Collected data entries:
===============

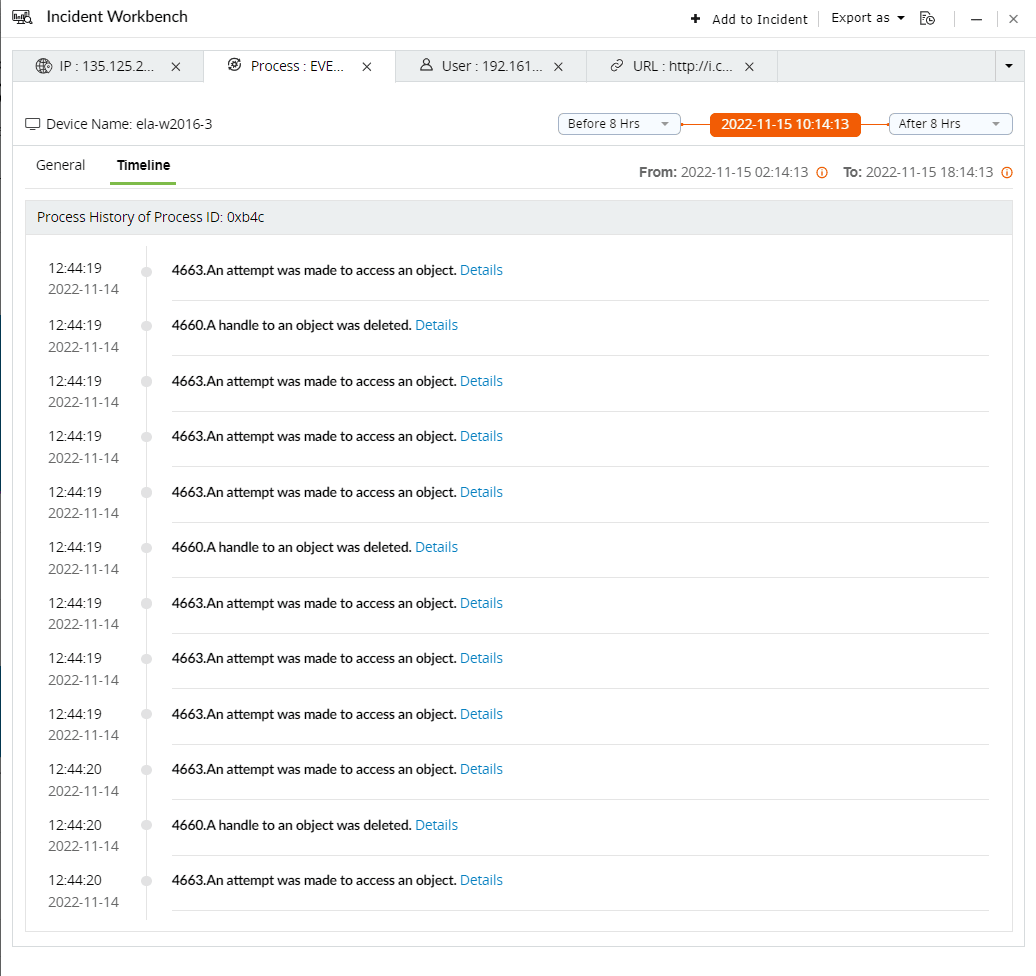Click the user icon on the User tab
1036x976 pixels.
point(425,66)
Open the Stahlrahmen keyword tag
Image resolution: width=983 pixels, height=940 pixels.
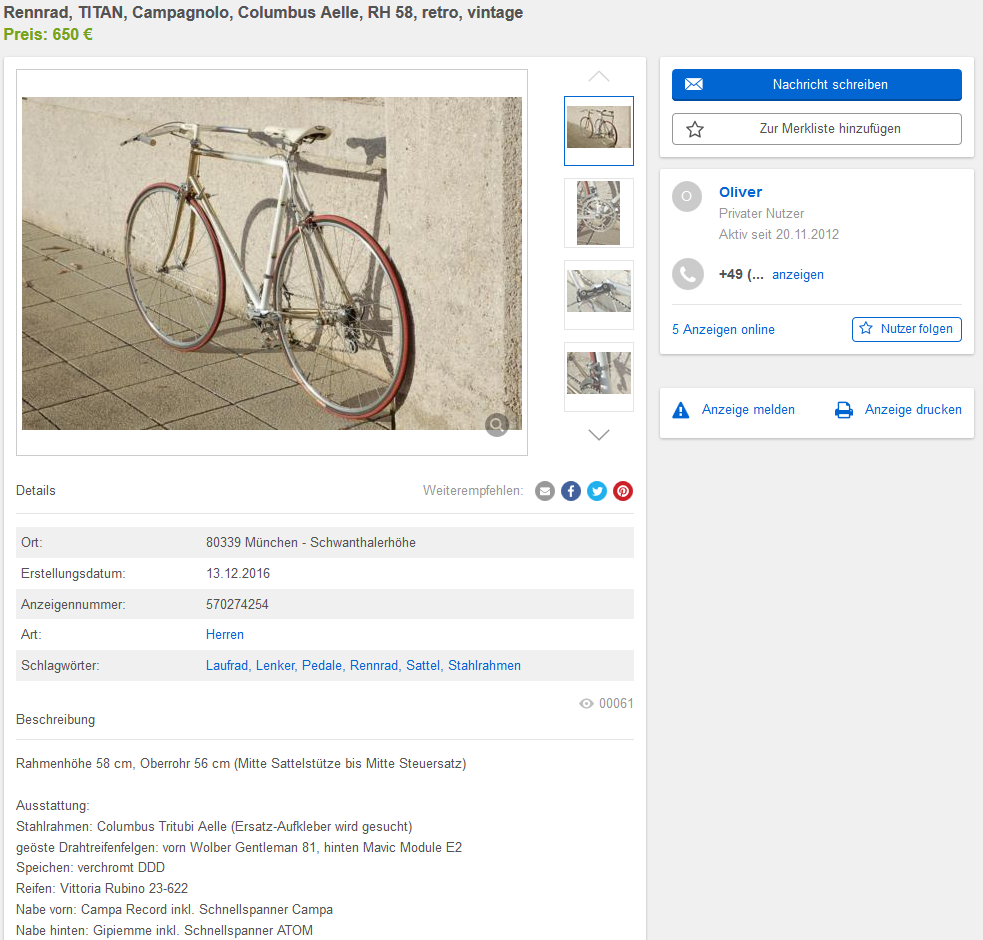484,666
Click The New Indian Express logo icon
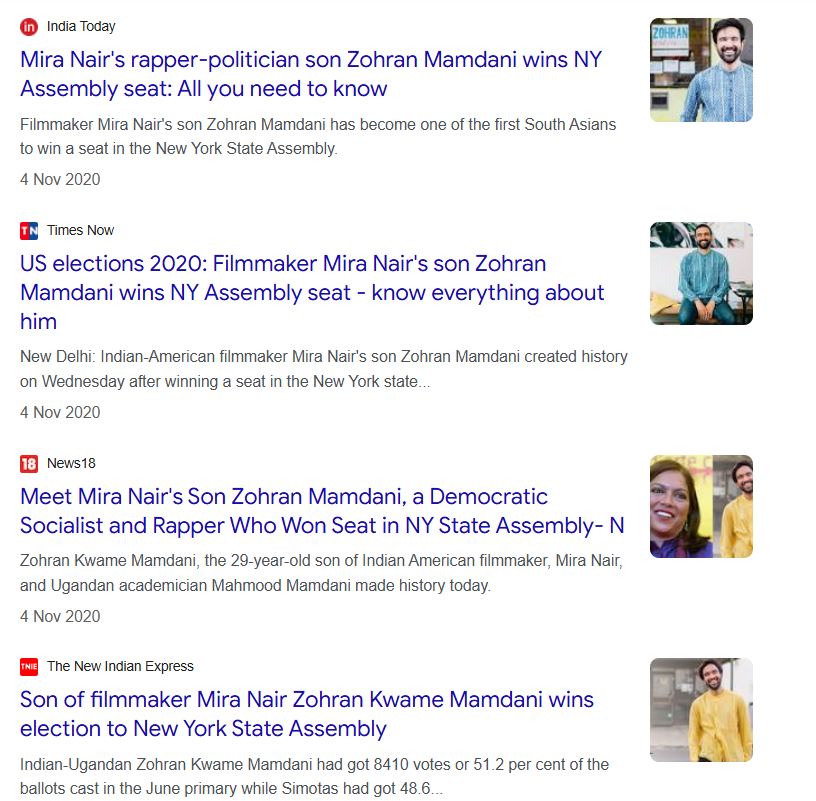 click(29, 667)
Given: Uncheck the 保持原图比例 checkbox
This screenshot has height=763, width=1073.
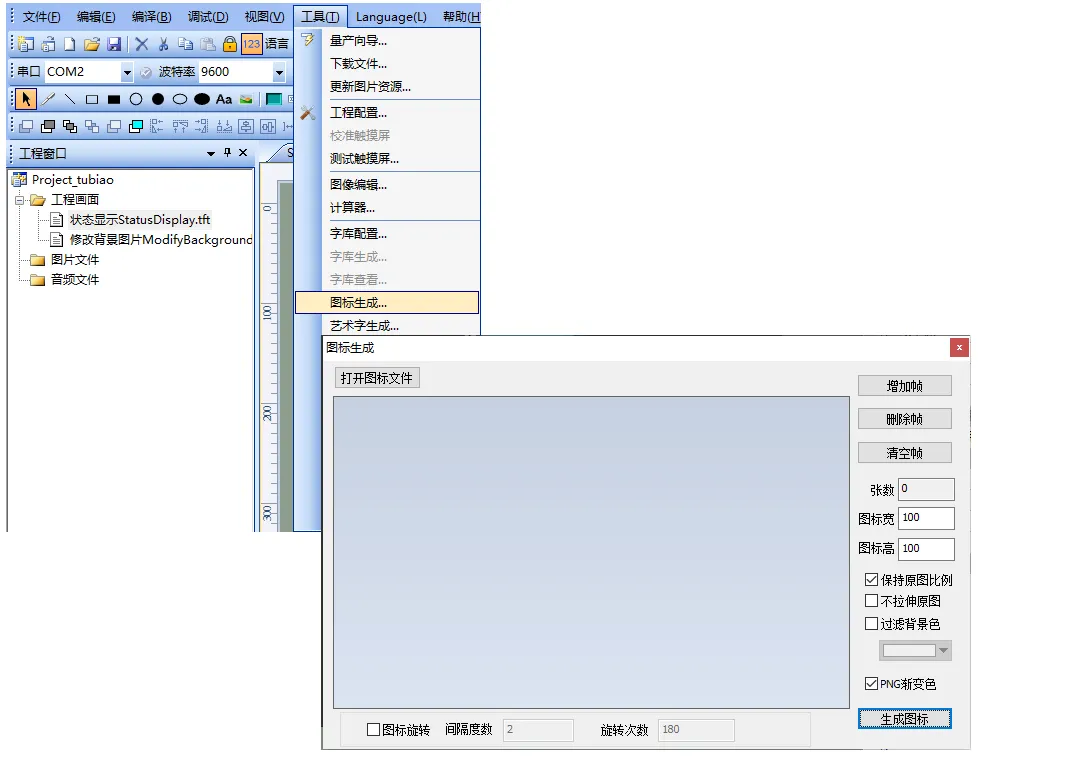Looking at the screenshot, I should (871, 580).
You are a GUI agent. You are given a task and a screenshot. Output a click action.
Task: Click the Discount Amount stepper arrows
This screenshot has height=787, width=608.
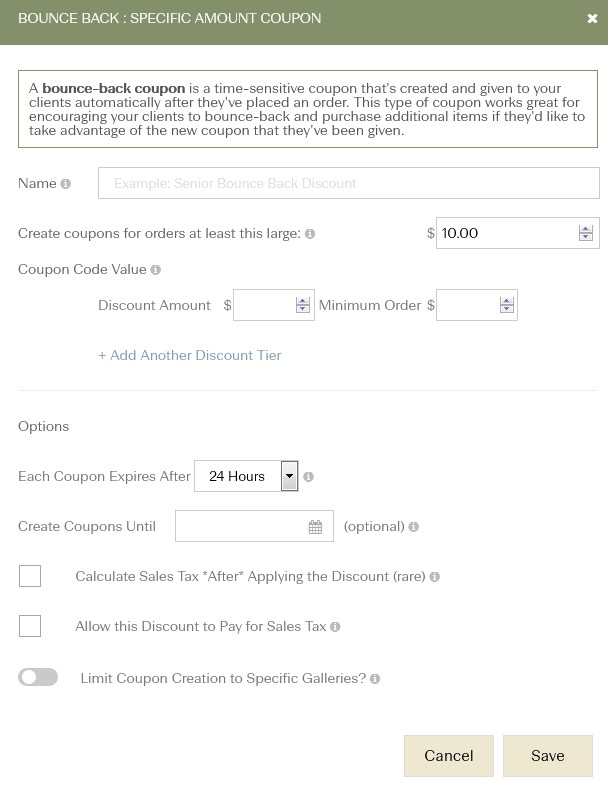pyautogui.click(x=303, y=305)
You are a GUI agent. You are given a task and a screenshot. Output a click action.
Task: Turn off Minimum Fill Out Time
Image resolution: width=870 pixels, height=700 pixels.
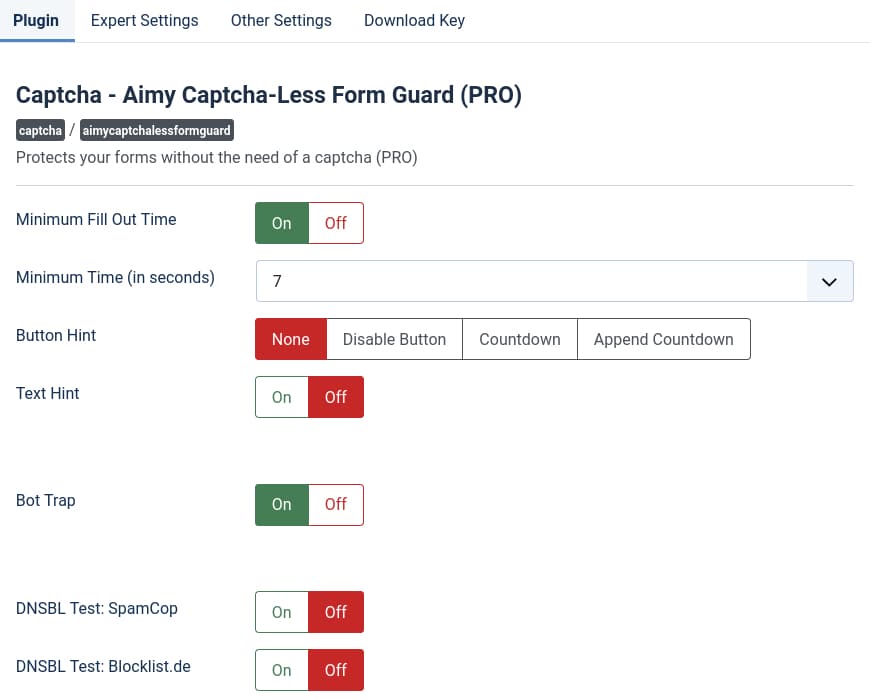pyautogui.click(x=335, y=223)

===============

Task brief
With the pictures removed, print only the lines starting at the line that has "Given: Uncheck the 保持原图比例 checkbox" and ending at the line that has "Task: Click the", both ends included, exactly as they stand above.

Task answer
Given: Uncheck the 保持原图比例 checkbox
This screenshot has height=763, width=1073.
Looking at the screenshot, I should (871, 580).
You are a GUI agent. You are given a task and a screenshot. Output a click action.
Task: Click the Discount Amount stepper arrows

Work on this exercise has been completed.